_WORK INSTRUCTIONS_.
Give back every record below, character for character.

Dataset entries

++++++++

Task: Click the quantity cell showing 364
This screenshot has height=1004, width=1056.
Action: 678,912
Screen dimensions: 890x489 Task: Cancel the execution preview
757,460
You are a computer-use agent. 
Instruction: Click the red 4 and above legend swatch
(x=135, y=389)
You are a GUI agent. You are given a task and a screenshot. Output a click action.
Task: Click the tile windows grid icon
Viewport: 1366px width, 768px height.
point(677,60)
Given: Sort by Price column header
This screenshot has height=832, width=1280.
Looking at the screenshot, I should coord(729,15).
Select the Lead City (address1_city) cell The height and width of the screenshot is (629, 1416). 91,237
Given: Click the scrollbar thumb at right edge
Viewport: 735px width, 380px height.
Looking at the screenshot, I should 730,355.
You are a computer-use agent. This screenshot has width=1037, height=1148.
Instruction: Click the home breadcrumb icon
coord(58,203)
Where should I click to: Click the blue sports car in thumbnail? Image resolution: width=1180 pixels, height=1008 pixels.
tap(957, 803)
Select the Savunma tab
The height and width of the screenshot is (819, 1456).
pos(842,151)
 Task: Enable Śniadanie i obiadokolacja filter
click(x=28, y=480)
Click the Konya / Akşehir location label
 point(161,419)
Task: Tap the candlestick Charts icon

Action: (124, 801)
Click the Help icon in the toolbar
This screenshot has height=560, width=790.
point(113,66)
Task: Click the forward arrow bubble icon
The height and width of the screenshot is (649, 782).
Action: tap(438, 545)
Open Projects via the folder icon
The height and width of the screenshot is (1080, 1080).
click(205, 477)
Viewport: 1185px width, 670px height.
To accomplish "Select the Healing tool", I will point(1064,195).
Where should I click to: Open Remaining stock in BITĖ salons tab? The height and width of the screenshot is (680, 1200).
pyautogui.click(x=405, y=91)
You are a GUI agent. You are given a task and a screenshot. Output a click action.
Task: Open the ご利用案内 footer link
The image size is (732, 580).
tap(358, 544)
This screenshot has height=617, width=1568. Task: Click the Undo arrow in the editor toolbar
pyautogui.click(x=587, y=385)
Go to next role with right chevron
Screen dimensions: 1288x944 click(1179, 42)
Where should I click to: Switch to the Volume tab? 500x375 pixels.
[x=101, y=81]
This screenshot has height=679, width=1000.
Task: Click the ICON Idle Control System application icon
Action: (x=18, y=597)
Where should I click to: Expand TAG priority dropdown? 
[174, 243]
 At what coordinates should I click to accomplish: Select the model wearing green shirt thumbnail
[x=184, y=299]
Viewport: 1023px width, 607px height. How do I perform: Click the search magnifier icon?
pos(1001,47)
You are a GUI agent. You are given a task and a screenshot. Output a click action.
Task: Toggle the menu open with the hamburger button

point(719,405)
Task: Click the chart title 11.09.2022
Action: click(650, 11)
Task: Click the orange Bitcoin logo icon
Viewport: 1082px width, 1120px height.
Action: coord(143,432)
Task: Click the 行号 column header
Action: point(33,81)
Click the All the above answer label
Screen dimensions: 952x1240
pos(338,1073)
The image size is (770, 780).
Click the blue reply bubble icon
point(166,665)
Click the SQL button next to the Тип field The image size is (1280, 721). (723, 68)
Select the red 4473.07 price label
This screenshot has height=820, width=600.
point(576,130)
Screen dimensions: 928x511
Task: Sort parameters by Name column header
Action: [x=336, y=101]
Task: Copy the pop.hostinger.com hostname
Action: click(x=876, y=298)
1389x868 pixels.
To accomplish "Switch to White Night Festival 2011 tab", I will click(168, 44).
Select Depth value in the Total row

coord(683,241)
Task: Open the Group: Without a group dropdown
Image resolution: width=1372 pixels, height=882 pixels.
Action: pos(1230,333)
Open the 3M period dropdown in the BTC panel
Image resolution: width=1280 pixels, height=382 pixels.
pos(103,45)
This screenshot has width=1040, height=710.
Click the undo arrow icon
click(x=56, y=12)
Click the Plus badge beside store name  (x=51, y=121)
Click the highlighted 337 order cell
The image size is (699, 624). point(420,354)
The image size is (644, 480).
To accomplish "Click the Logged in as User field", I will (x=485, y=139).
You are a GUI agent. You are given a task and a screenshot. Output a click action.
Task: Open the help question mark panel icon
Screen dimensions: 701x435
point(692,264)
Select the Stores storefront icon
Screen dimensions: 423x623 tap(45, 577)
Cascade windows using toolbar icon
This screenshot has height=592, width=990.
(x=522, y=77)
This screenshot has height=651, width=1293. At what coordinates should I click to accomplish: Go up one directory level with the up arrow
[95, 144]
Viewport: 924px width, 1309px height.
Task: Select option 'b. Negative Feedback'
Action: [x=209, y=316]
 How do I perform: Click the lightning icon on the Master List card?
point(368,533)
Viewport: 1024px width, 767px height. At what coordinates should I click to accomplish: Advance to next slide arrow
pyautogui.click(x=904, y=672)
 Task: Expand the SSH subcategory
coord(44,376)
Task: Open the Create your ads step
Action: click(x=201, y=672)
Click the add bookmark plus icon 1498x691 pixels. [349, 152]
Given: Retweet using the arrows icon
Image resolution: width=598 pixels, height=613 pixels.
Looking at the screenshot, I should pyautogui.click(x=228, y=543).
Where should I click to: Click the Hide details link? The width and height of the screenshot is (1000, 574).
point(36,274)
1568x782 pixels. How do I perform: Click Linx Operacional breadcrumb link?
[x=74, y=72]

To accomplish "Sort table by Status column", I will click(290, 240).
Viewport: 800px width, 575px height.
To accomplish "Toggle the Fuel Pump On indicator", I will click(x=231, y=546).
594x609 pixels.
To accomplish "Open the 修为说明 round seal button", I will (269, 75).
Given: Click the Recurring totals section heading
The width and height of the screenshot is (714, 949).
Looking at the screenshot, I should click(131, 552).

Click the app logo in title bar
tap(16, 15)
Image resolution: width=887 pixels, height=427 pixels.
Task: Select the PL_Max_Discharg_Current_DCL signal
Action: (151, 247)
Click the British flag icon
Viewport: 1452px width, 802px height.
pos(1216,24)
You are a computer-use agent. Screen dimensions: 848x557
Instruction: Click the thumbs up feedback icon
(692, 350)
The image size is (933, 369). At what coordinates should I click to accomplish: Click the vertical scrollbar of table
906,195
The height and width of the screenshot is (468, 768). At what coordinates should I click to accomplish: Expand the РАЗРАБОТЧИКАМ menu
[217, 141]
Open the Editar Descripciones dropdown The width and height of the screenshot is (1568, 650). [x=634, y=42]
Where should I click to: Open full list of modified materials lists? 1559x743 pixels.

++++++++

_RESPONSE_.
Task: Click the quantity cell showing 364
This screenshot has height=1004, width=1056.
Action: 678,912
Screen dimensions: 890x489 Task: Cancel the execution preview
757,460
You are a computer-use agent. 
Instruction: Click the red 4 and above legend swatch
(x=135, y=389)
You are a GUI agent. You are given a task and a screenshot. Output a click action.
Task: Click the tile windows grid icon
Viewport: 1366px width, 768px height.
point(677,60)
Given: Sort by Price column header
This screenshot has height=832, width=1280.
Looking at the screenshot, I should coord(729,15).
Select the Lead City (address1_city) cell The height and width of the screenshot is (629, 1416). 91,237
Given: Click the scrollbar thumb at right edge
Viewport: 735px width, 380px height.
Looking at the screenshot, I should 730,355.
You are a computer-use agent. This screenshot has width=1037, height=1148.
Instruction: Click the home breadcrumb icon
coord(58,203)
Where should I click to: Click the blue sports car in thumbnail? Image resolution: width=1180 pixels, height=1008 pixels.
tap(957, 803)
Select the Savunma tab
The height and width of the screenshot is (819, 1456).
pos(842,151)
 Task: Enable Śniadanie i obiadokolacja filter
click(x=28, y=480)
Click the Konya / Akşehir location label
 point(161,419)
Task: Tap the candlestick Charts icon

Action: (124, 801)
Click the Help icon in the toolbar
This screenshot has height=560, width=790.
point(113,66)
Task: Click the forward arrow bubble icon
The height and width of the screenshot is (649, 782).
Action: tap(438, 545)
Open Projects via the folder icon
The height and width of the screenshot is (1080, 1080).
click(205, 477)
Viewport: 1185px width, 670px height.
To accomplish "Select the Healing tool", I will point(1064,195).
Where should I click to: Open Remaining stock in BITĖ salons tab? The height and width of the screenshot is (680, 1200).
pyautogui.click(x=405, y=91)
You are a GUI agent. You are given a task and a screenshot. Output a click action.
Task: Open the ご利用案内 footer link
The image size is (732, 580).
tap(358, 544)
This screenshot has height=617, width=1568. Task: Click the Undo arrow in the editor toolbar
pyautogui.click(x=587, y=385)
Go to next role with right chevron
Screen dimensions: 1288x944 click(1179, 42)
Where should I click to: Switch to the Volume tab? 500x375 pixels.
[x=101, y=81]
This screenshot has height=679, width=1000.
Task: Click the ICON Idle Control System application icon
Action: (x=18, y=597)
Where should I click to: Expand TAG priority dropdown? 
[174, 243]
 At what coordinates should I click to accomplish: Select the model wearing green shirt thumbnail
[x=184, y=299]
Viewport: 1023px width, 607px height. How do I perform: Click the search magnifier icon?
pos(1001,47)
You are a GUI agent. You are given a task and a screenshot. Output a click action.
Task: Toggle the menu open with the hamburger button

point(719,405)
Task: Click the chart title 11.09.2022
Action: click(650, 11)
Task: Click the orange Bitcoin logo icon
Viewport: 1082px width, 1120px height.
Action: coord(143,432)
Task: Click the 行号 column header
Action: point(33,81)
Click the All the above answer label
Screen dimensions: 952x1240
pos(338,1073)
The image size is (770, 780).
Click the blue reply bubble icon
point(166,665)
Click the SQL button next to the Тип field The image size is (1280, 721). (723, 68)
Select the red 4473.07 price label
This screenshot has height=820, width=600.
point(576,130)
Screen dimensions: 928x511
Task: Sort parameters by Name column header
Action: [x=336, y=101]
Task: Copy the pop.hostinger.com hostname
Action: click(x=876, y=298)
1389x868 pixels.
To accomplish "Switch to White Night Festival 2011 tab", I will click(168, 44).
Select Depth value in the Total row

coord(683,241)
Task: Open the Group: Without a group dropdown
Image resolution: width=1372 pixels, height=882 pixels.
Action: pos(1230,333)
Open the 3M period dropdown in the BTC panel
Image resolution: width=1280 pixels, height=382 pixels.
pos(103,45)
This screenshot has width=1040, height=710.
Click the undo arrow icon
click(x=56, y=12)
Click the Plus badge beside store name  (x=51, y=121)
Click the highlighted 337 order cell
The image size is (699, 624). point(420,354)
The image size is (644, 480).
To accomplish "Click the Logged in as User field", I will (x=485, y=139).
You are a GUI agent. You are given a task and a screenshot. Output a click action.
Task: Open the help question mark panel icon
Screen dimensions: 701x435
point(692,264)
Select the Stores storefront icon
Screen dimensions: 423x623 tap(45, 577)
Cascade windows using toolbar icon
This screenshot has height=592, width=990.
(x=522, y=77)
This screenshot has height=651, width=1293. At what coordinates should I click to accomplish: Go up one directory level with the up arrow
[95, 144]
Viewport: 924px width, 1309px height.
Task: Select option 'b. Negative Feedback'
Action: [x=209, y=316]
 How do I perform: Click the lightning icon on the Master List card?
point(368,533)
Viewport: 1024px width, 767px height. At what coordinates should I click to accomplish: Advance to next slide arrow
pyautogui.click(x=904, y=672)
 Task: Expand the SSH subcategory
coord(44,376)
Task: Open the Create your ads step
Action: click(x=201, y=672)
Click the add bookmark plus icon 1498x691 pixels. [349, 152]
Given: Retweet using the arrows icon
Image resolution: width=598 pixels, height=613 pixels.
Looking at the screenshot, I should pyautogui.click(x=228, y=543).
Where should I click to: Click the Hide details link? The width and height of the screenshot is (1000, 574).
point(36,274)
1568x782 pixels. How do I perform: Click Linx Operacional breadcrumb link?
[x=74, y=72]

To accomplish "Sort table by Status column", I will click(290, 240).
Viewport: 800px width, 575px height.
To accomplish "Toggle the Fuel Pump On indicator", I will click(x=231, y=546).
594x609 pixels.
To accomplish "Open the 修为说明 round seal button", I will (269, 75).
Given: Click the Recurring totals section heading
The width and height of the screenshot is (714, 949).
Looking at the screenshot, I should click(131, 552).

Click the app logo in title bar
tap(16, 15)
Image resolution: width=887 pixels, height=427 pixels.
Task: Select the PL_Max_Discharg_Current_DCL signal
Action: (151, 247)
Click the British flag icon
Viewport: 1452px width, 802px height.
pos(1216,24)
You are a computer-use agent. Screen dimensions: 848x557
Instruction: Click the thumbs up feedback icon
(692, 350)
The image size is (933, 369). At what coordinates should I click to accomplish: Click the vertical scrollbar of table
906,195
The height and width of the screenshot is (468, 768). At what coordinates should I click to accomplish: Expand the РАЗРАБОТЧИКАМ menu
[217, 141]
Open the Editar Descripciones dropdown The width and height of the screenshot is (1568, 650). [x=634, y=42]
Where should I click to: Open full list of modified materials lists? 1559x743 pixels.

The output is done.